*Directions for this task*
From the entries below, output the line with "Image resolution: width=668" and each following line up to and including the line with "At what coordinates", exactly as written.

*Input*
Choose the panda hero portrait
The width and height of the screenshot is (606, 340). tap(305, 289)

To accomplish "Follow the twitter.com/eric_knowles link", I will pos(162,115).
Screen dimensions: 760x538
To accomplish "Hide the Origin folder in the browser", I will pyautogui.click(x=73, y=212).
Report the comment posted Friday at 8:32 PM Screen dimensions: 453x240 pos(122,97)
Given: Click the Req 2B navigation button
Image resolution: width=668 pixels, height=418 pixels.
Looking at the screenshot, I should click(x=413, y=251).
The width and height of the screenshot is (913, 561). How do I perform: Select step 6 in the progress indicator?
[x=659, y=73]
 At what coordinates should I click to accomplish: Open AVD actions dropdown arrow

...

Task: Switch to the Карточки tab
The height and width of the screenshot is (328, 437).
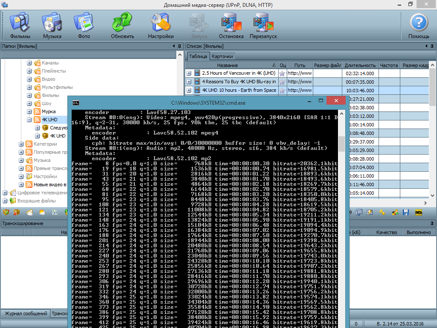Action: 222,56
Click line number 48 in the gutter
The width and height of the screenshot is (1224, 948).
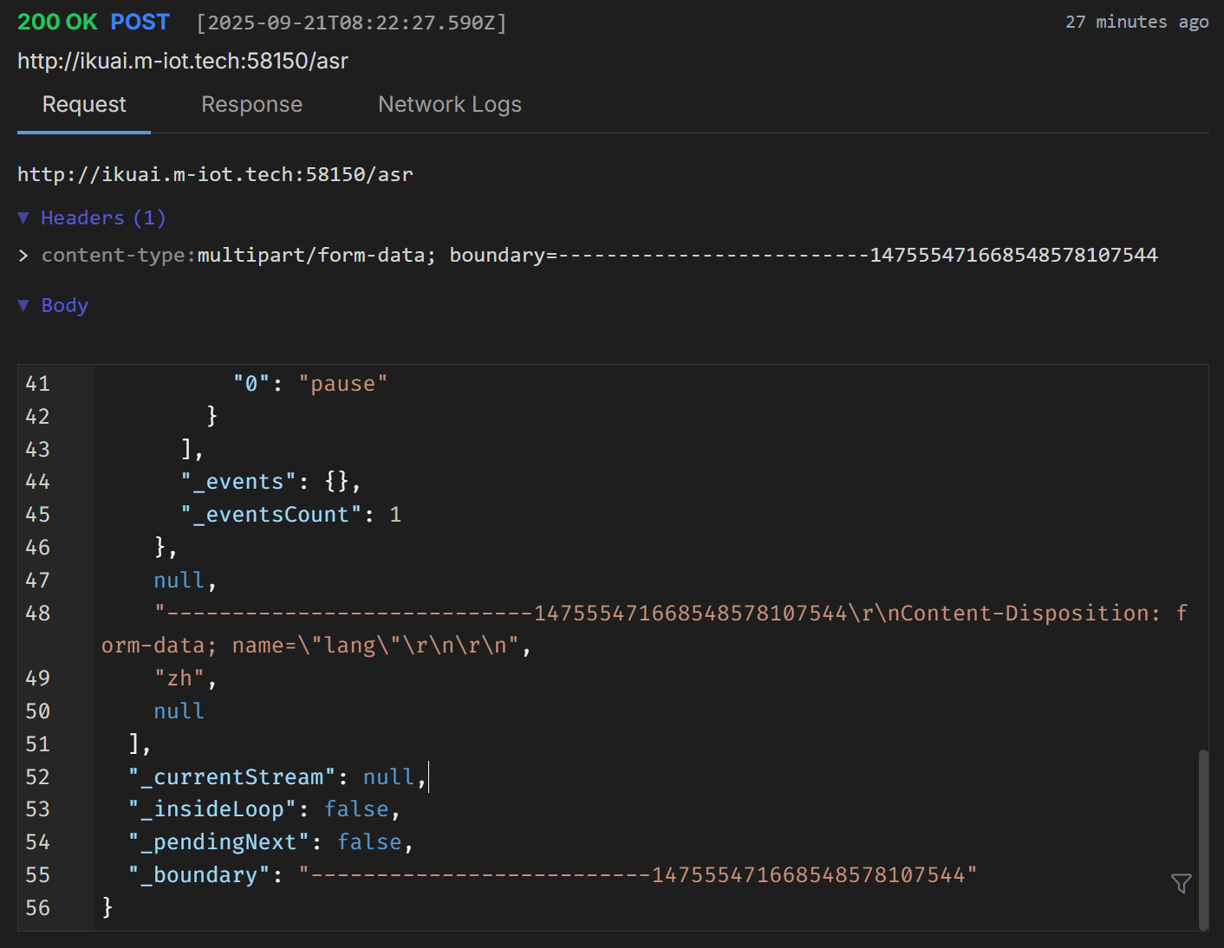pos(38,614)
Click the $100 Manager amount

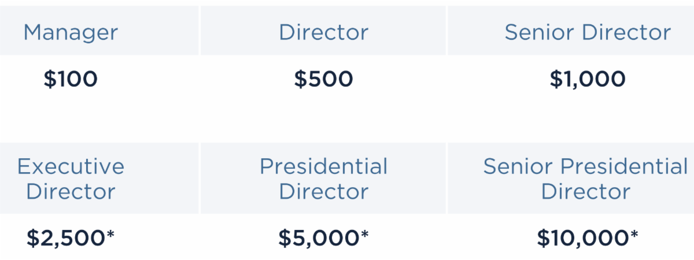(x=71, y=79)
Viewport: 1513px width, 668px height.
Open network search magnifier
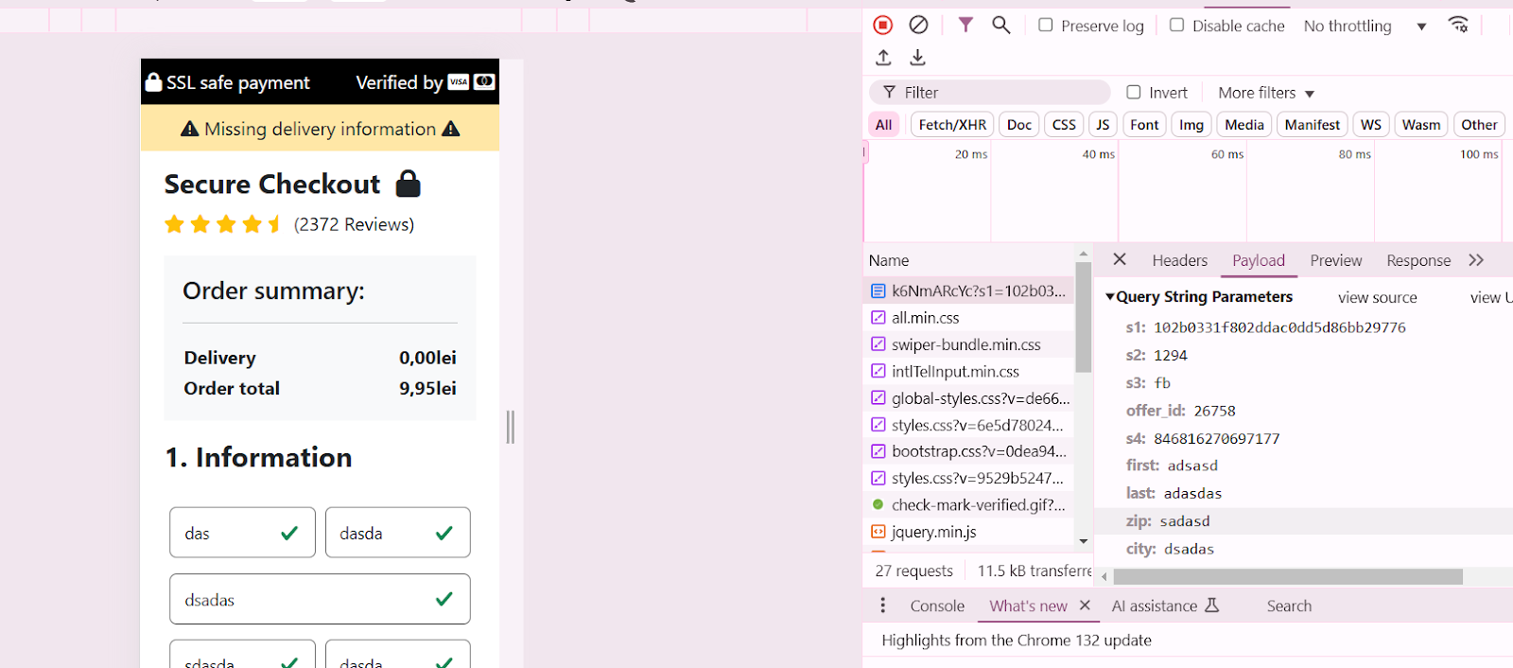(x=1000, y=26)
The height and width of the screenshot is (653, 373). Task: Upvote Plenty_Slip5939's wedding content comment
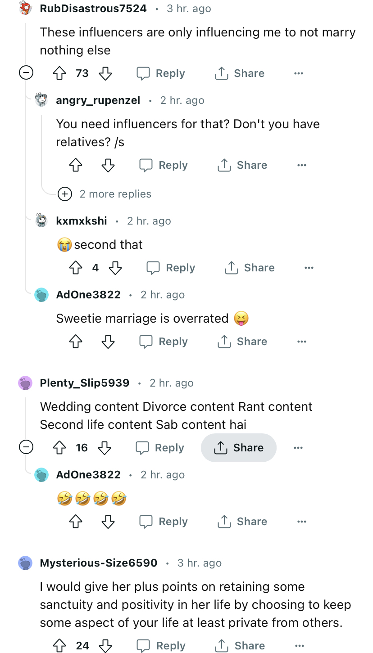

*Answer space*
Image resolution: width=668 pixels, height=418 pixels.
Looking at the screenshot, I should click(x=413, y=251).
The width and height of the screenshot is (913, 561). How do I perform: Select step 6 in the progress indicator?
[x=659, y=73]
 At what coordinates should I click to accomplish: Open AVD actions dropdown arrow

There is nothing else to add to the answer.